§ **Exercise goal**
Search the material below for "each" and copy every line where it occurs.

§ **Task data**
---+---
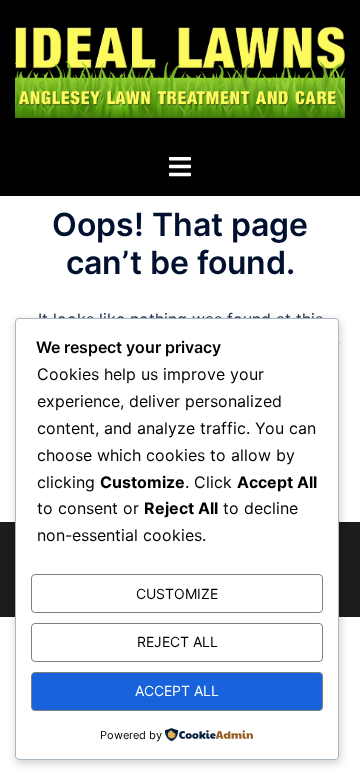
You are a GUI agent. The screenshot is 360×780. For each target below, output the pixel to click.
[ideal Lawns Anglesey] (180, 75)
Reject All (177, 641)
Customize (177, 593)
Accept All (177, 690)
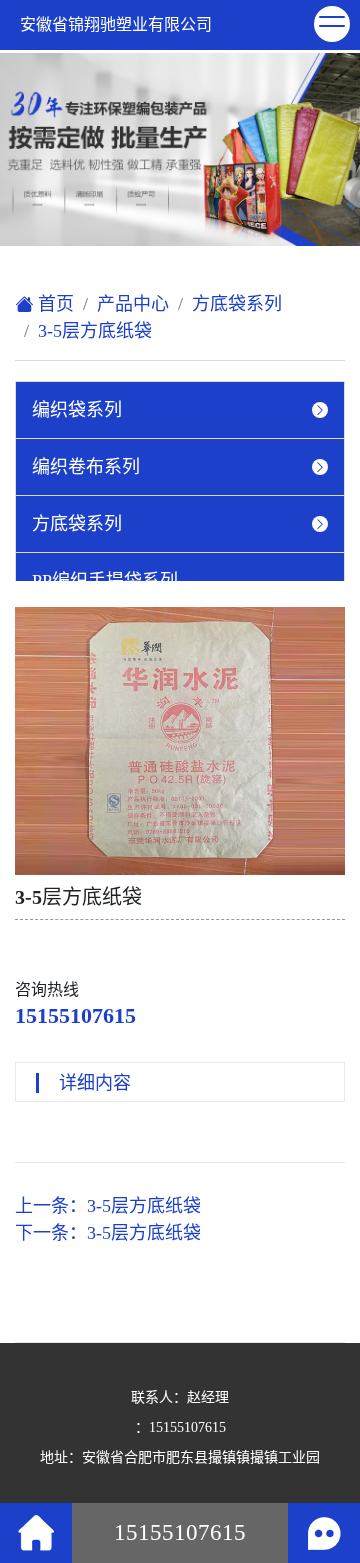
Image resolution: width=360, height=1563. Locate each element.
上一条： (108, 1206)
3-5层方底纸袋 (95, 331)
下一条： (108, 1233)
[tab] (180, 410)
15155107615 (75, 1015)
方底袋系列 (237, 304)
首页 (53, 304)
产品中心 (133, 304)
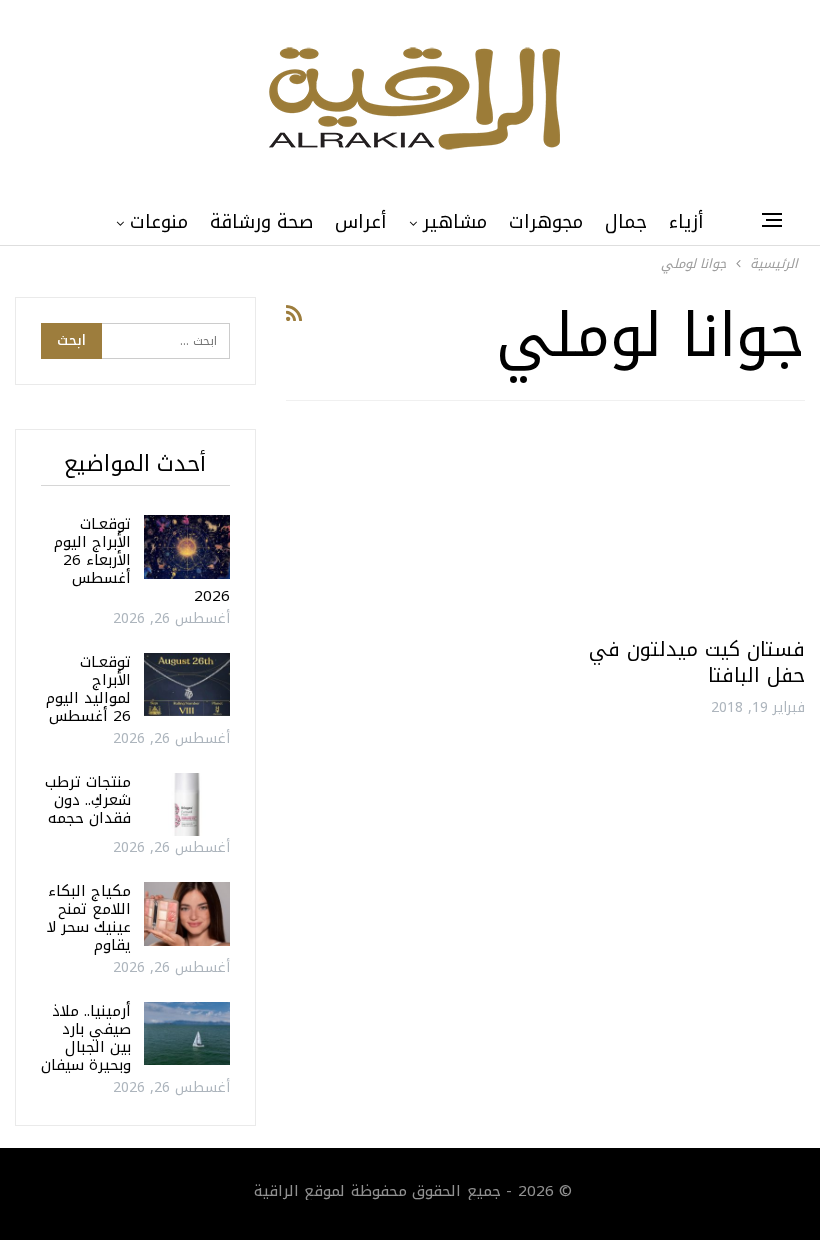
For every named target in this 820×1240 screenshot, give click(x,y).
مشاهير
---+---
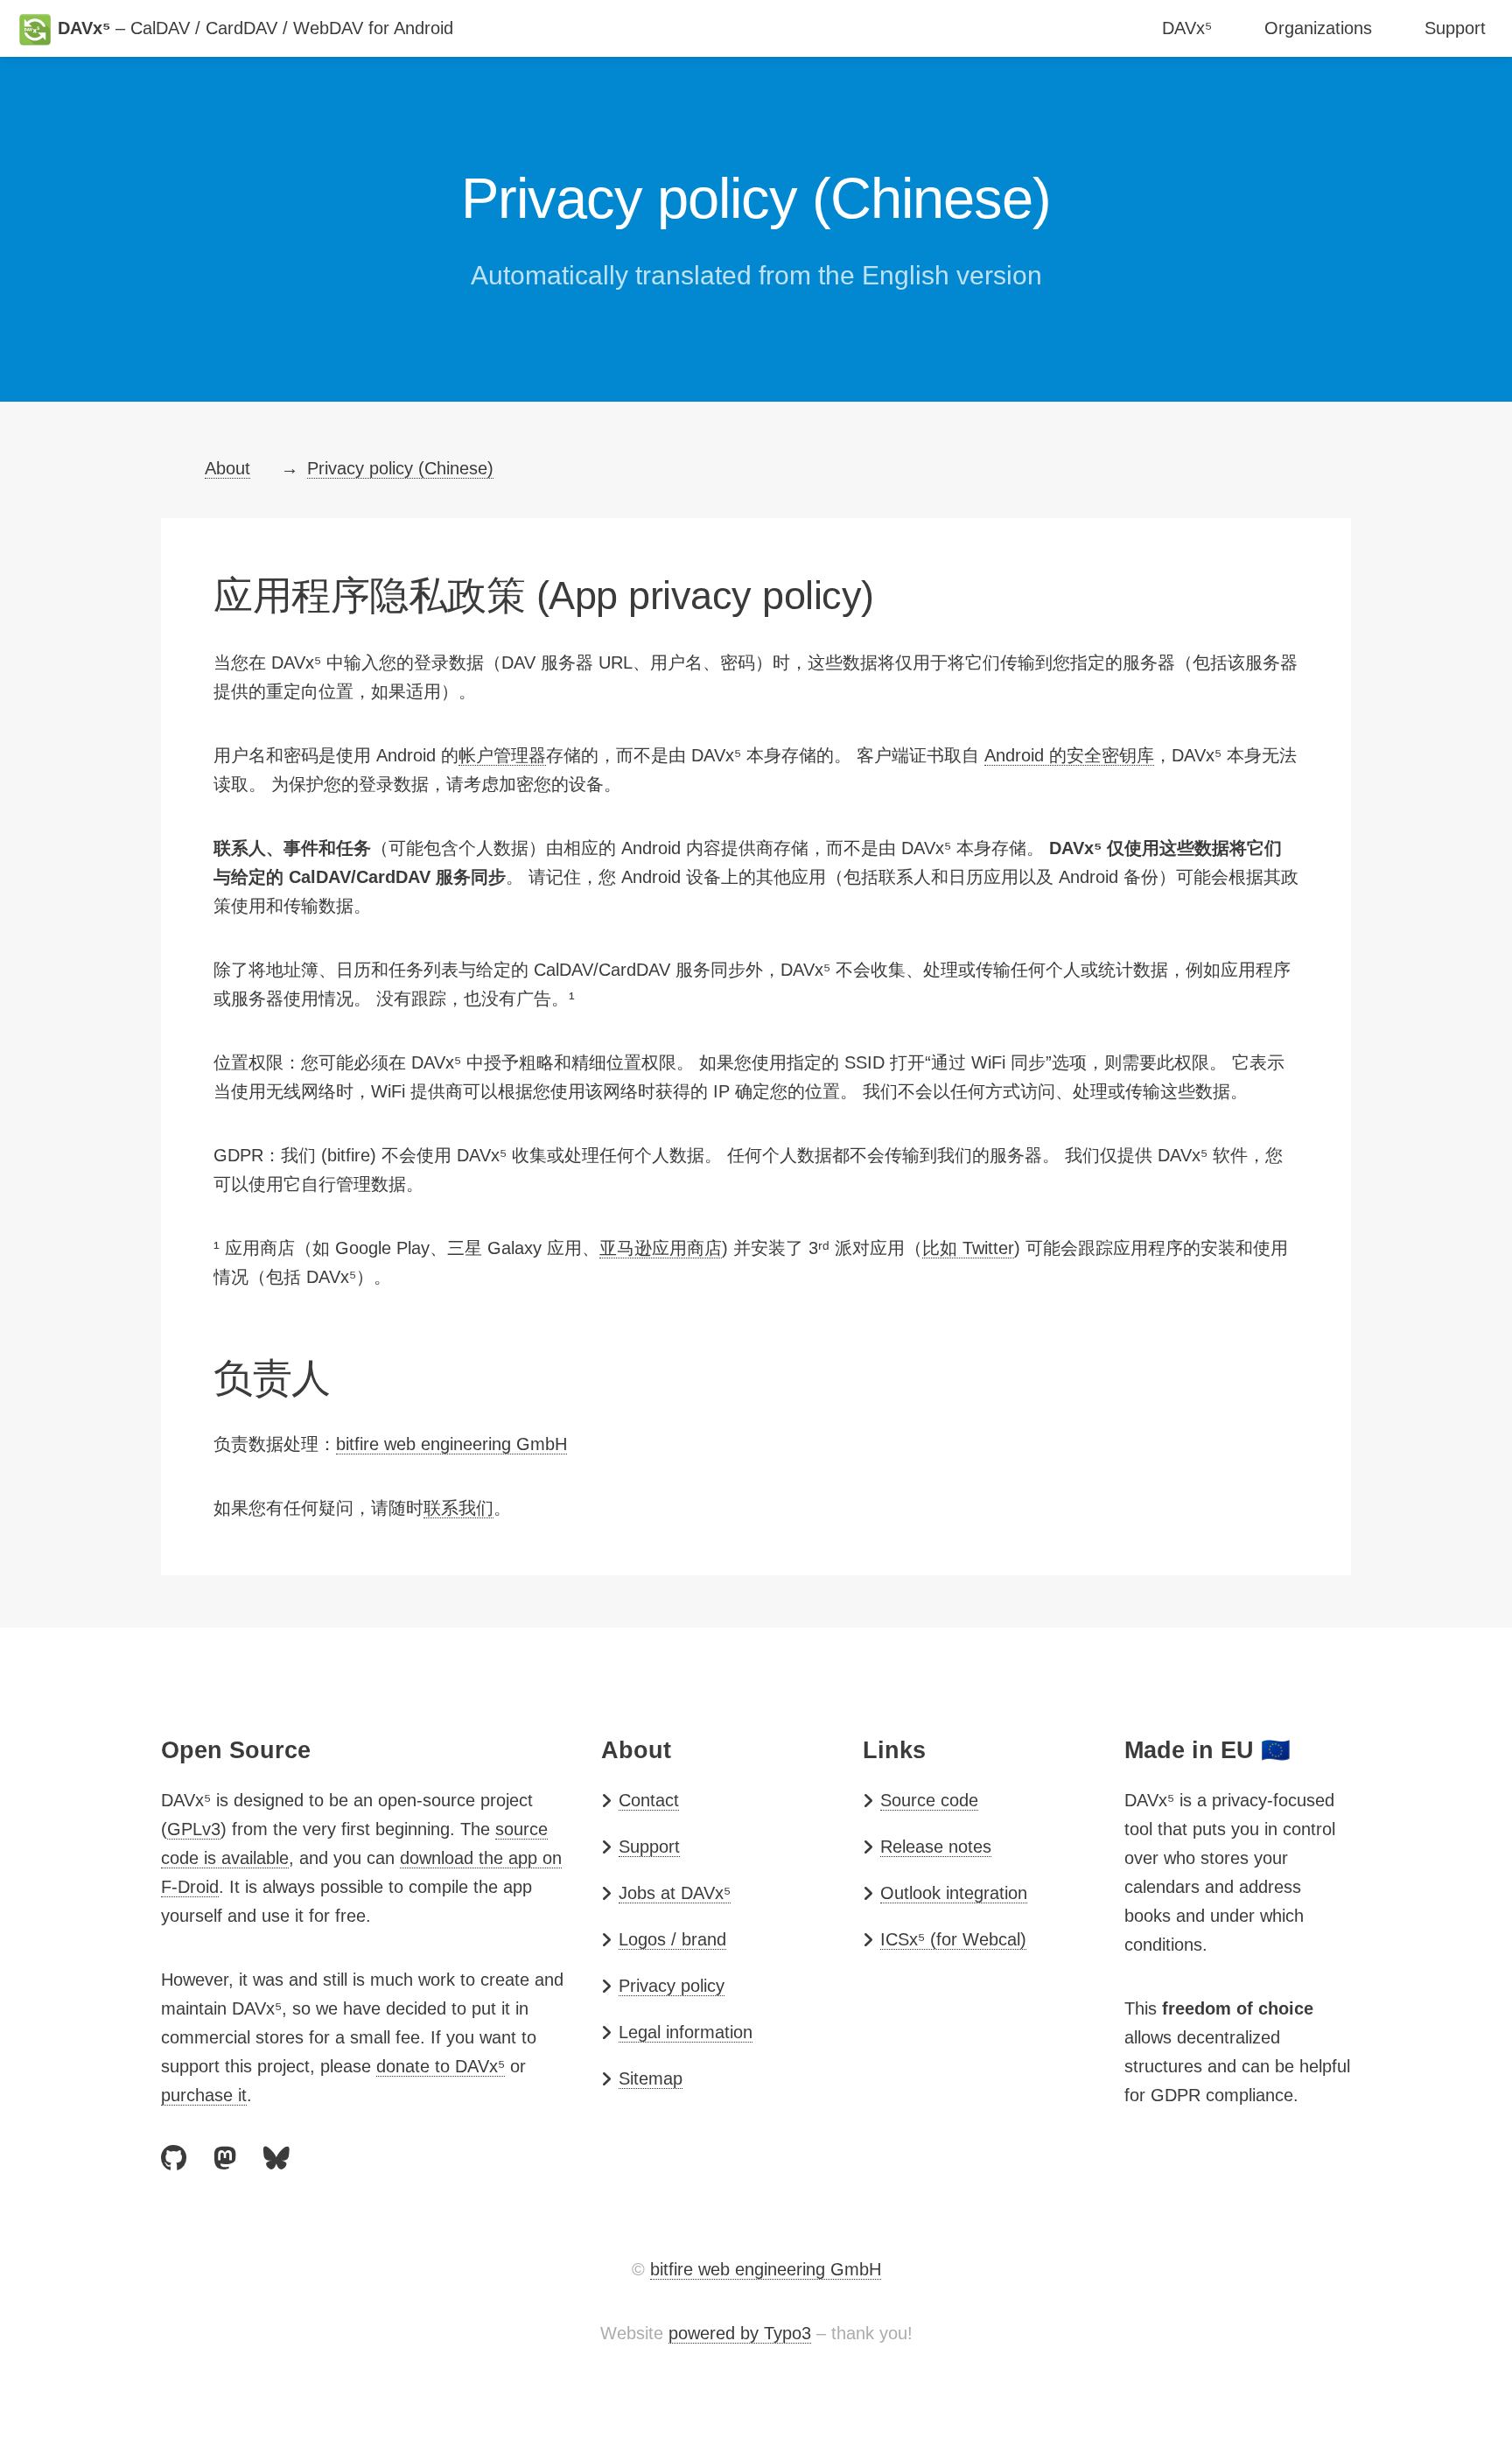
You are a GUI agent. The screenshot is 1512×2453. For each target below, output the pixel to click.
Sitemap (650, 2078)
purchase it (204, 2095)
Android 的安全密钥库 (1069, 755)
---+---
§ **Solved exercise**
You are a GUI agent. The screenshot is 360×780. For each target below, output the pixel to click.
Image resolution: width=360, height=1563. Locate each element.
You are a GUI agent. The screenshot is 1512×2453. For each target below, output the pixel to click.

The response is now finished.